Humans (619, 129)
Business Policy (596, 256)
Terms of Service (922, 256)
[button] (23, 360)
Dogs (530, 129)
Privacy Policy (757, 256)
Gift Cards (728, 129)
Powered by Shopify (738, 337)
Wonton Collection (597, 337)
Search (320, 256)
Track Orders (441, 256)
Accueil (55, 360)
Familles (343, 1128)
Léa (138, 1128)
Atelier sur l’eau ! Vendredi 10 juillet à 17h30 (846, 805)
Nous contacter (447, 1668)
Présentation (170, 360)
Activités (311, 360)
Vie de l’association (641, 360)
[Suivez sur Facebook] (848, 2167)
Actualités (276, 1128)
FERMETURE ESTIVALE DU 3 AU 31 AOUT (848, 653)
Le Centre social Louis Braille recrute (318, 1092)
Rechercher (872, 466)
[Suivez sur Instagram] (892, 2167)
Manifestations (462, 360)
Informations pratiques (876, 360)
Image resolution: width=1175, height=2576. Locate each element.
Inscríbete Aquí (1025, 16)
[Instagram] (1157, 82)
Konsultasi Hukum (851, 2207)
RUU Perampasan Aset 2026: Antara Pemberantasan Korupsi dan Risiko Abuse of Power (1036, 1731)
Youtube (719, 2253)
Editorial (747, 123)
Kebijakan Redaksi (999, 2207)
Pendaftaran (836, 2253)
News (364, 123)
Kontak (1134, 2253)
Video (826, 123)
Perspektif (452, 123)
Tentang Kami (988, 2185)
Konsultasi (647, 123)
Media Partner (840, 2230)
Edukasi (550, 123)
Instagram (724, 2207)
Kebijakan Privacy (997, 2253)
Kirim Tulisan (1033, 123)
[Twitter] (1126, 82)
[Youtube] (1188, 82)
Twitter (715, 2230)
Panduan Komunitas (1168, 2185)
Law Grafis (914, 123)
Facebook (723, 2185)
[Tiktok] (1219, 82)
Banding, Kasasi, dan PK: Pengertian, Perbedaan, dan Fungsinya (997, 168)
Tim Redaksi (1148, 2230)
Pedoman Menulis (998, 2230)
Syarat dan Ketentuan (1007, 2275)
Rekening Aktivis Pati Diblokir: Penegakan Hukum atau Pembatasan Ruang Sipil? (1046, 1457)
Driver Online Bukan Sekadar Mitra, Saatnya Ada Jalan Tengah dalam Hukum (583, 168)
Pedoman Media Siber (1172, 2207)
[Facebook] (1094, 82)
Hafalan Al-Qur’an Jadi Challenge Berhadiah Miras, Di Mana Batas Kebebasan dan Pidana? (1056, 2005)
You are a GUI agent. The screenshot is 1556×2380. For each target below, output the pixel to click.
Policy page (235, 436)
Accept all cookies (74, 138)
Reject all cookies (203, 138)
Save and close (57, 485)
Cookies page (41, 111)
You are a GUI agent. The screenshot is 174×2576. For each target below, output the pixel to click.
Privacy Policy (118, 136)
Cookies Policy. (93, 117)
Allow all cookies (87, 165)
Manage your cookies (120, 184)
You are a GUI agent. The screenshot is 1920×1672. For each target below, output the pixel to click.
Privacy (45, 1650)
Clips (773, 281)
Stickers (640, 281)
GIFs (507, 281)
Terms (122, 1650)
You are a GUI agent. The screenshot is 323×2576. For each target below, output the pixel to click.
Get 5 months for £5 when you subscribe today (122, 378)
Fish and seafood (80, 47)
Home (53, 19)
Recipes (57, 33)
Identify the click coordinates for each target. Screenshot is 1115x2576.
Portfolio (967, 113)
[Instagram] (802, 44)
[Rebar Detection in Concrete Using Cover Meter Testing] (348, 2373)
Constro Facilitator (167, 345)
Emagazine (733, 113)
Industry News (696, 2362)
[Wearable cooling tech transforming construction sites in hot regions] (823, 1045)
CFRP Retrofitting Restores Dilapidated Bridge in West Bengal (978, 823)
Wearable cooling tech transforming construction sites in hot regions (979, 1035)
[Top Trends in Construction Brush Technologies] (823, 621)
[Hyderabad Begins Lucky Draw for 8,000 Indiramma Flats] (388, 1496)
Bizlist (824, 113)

______________________________

> _Problem description_
Write out exactly the lines that fall from the line with "[Twitter] (1126, 82)" to the line with "[Wearable cooling tech" in the records above, keeping both ends.

> _Solution for this exercise_
[Twitter] (1126, 82)
[Youtube] (1188, 82)
Twitter (715, 2230)
Panduan Komunitas (1168, 2185)
Law Grafis (914, 123)
Facebook (723, 2185)
[Tiktok] (1219, 82)
Banding, Kasasi, dan PK: Pengertian, Perbedaan, dan Fungsinya (997, 168)
Tim Redaksi (1148, 2230)
Pedoman Menulis (998, 2230)
Syarat dan Ketentuan (1007, 2275)
Rekening Aktivis Pati Diblokir: Penegakan Hukum atau Pembatasan Ruang Sipil? (1046, 1457)
Driver Online Bukan Sekadar Mitra, Saatnya Ada Jalan Tengah dalam Hukum (583, 168)
Pedoman Media Siber (1172, 2207)
[Facebook] (1094, 82)
Hafalan Al-Qur’an Jadi Challenge Berhadiah Miras, Di Mana Batas Kebebasan dan Pidana? (1056, 2005)
You are a GUI agent. The screenshot is 1556×2380. For each target below, output the pixel to click.
Policy page (235, 436)
Accept all cookies (74, 138)
Reject all cookies (203, 138)
Save and close (57, 485)
Cookies page (41, 111)
You are a GUI agent. The screenshot is 174×2576. For each target below, output the pixel to click.
Privacy Policy (118, 136)
Cookies Policy. (93, 117)
Allow all cookies (87, 165)
Manage your cookies (120, 184)
You are a GUI agent. The screenshot is 1920×1672. For each target below, output the pixel to click.
Privacy (45, 1650)
Clips (773, 281)
Stickers (640, 281)
GIFs (507, 281)
Terms (122, 1650)
You are a GUI agent. The screenshot is 323×2576. For each target below, output the pixel to click.
Get 5 months for £5 when you subscribe today (122, 378)
Fish and seafood (80, 47)
Home (53, 19)
Recipes (57, 33)
Identify the click coordinates for each target. Screenshot is 1115x2576.
Portfolio (967, 113)
[Instagram] (802, 44)
[Rebar Detection in Concrete Using Cover Meter Testing] (348, 2373)
Constro Facilitator (167, 345)
Emagazine (733, 113)
Industry News (696, 2362)
[Wearable cooling tech transforming construction sites in hot regions] (823, 1045)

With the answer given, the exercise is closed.